Green BIOS/Boot and Pink UEFI boot after upgrade

Dark Star

ex-Mod
Since I upgraded my PC with Ryzen 5 5600 and RX7600, I have been getting green screen during POST, UEFI and during boot.

There are no such issue in Windows or Linux.

How do I solve the issue?

CSM is off in BIOS for Resizable BAR support.

P.S - BIOS was greyish black before this issue persisted.

Regads
 

Attachments

  • IMG_20240508_200148861.jpg
    IMG_20240508_200148861.jpg
    232.1 KB · Views: 64
Check your monitor cable or try a different monitor. Also, check in a different hdmi slot in the gpu. Nothing major but irritating.
Also, google for similar issues if people are facing around and do a bios update.
 
If it's fine within windows, then your BIOS is corrupt. Reflash it
Updating the bios did not make any difference.

Check your monitor cable or try a different monitor. Also, check in a different hdmi slot in the gpu. Nothing major but irritating.
Also, google for similar issues if people are facing around and do a bios update.

Will do that. Gpu has only 1 hdmi port. Will check with the cable.
 

Attachments

  • IMG_20240509_222734560.jpg
    IMG_20240509_222734560.jpg
    259.1 KB · Views: 37
Last edited:
I see a similar issue and probable fixes here:

BIOS - Green Screen Problem

I saw this before but I could not find the option since there is no Video section, but alas I fixed it.

Changed the colour to RGB (full) from YCbCr and it worked.

The option is under Gaming -> Display ->Pixel Format.
 

Attachments

  • Screenshot 2024-05-10 101001.png
    Screenshot 2024-05-10 101001.png
    331.4 KB · Views: 24
  • IMG_20240510_100809239.jpg
    IMG_20240510_100809239.jpg
    223.5 KB · Views: 26
I saw this before but I could not find the option since there is no Video section, but alas I fixed it.

Changed the colour to RGB (full) from YCbCr and it worked.

The option is under Gaming -> Display ->Pixel Format.

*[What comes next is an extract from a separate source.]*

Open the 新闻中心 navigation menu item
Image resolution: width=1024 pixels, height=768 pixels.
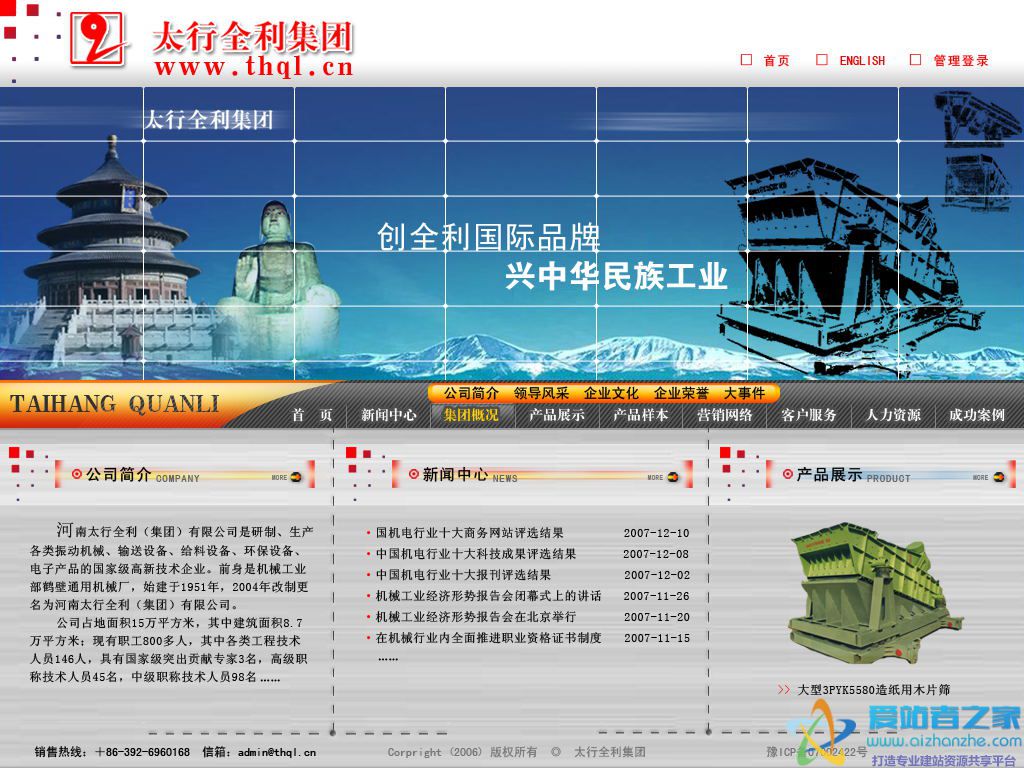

That potential fix was also listed on the Reddit thread. Good that it worked in your case.

Hopefully anyone in future here who has this problem finds this thread and can fix the issue as well. Cheers! :)
 
Just as I feared, the solution is not permanent and the reason I didn't opted for this initially.
The problem is that the solution is Windows driven and only works when you apply and restart but once you shutdown the PC and come back after a hiatus the problem still persists.

There has to be a BIOS driven solution. This isn't a permanent solution. Maybe, I'll try remove the RAM and reinstall it in different slot.